Tuesday, April 21, 2009

My First in Peru

"Don't run there. They'll kidnap you." That was the word from two of my coworkers who had come here before me. Since being held for ransom is not being high on my list of life's enjoyable activities, I naturally took notice. I did some research and learned that there is a lot of crime in Lima, but mostly robberies and non-violent stuff. I talked to a runner who sat next to me on the plane, who had run here before with no problems, and who also said that the area around my hotel, the Hotel & Spa Golf Los Incas, is safe. Finally, I talked with the hotel folks, and they also said it was safe.

So armed with that information, and my own, "I don't not run" attitude, out I went for my first run this morning. It may not surprise you that the Hotel & Spa Golf Los Incas is near a golf course. It's actually built into a hillside overlooking the links. I can see the entire course from my 14th floor room.

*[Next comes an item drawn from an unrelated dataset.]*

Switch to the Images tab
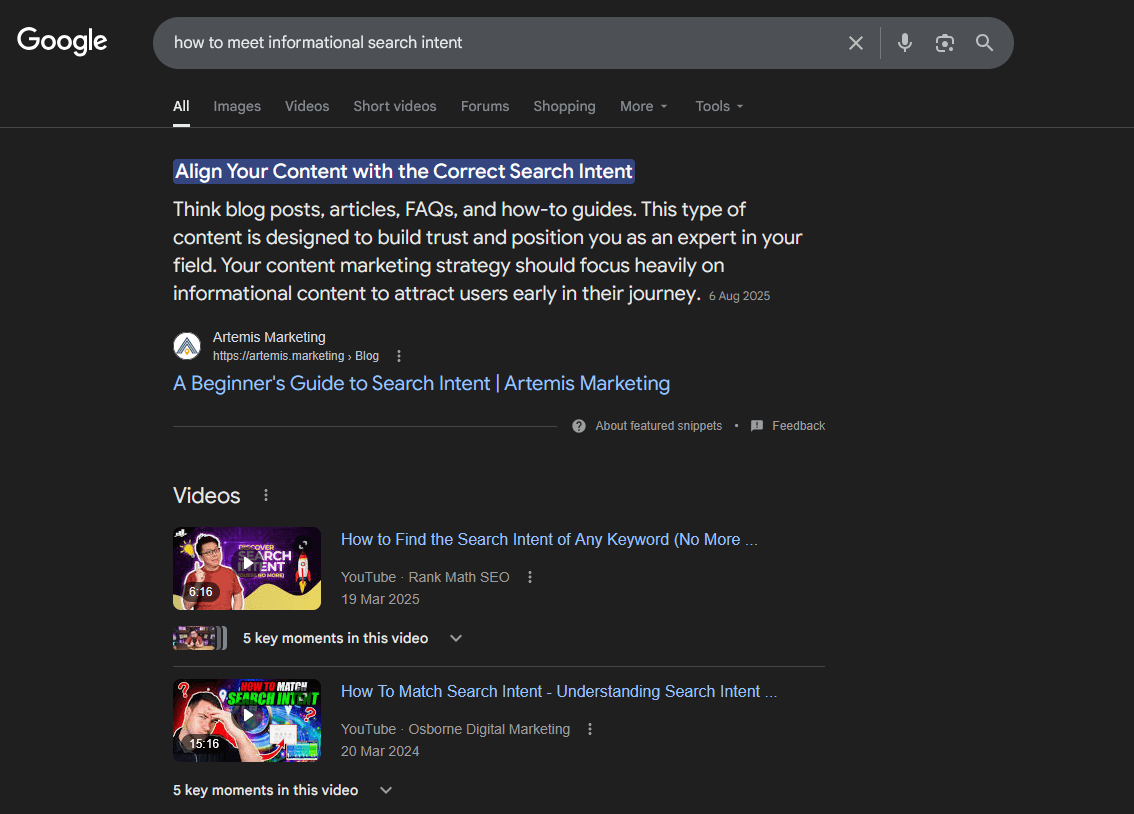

The first thing I notice is the smog. Lima is on the coast, and is shielded by mountains to the east. It’s not unlike LA. And like LA, the smog is trapped by the surrounding mountains. Also like LA, but maybe more like Phoenix, it’s hot and dry here. It’s been in the 80s during the days and upper 60s and 70s at night. This morning it was probably well above 70. So that morning warmth is the second thing I notice.

I run down the hill to the road that loops around the golf course. I can’t see the course from here. It’s entirely walled in. Most of the neighborhoods on other side are walled in as well. So there isn’t much to see, other than the sidewalk, the road(s) and traffic, and some pedestrians. The pedestrians, surprisingly, include several other runners. And they don’t appear to be touristas either. This is good to see. I wave and say, buenas dias to the oncoming runners. Most respond in kind.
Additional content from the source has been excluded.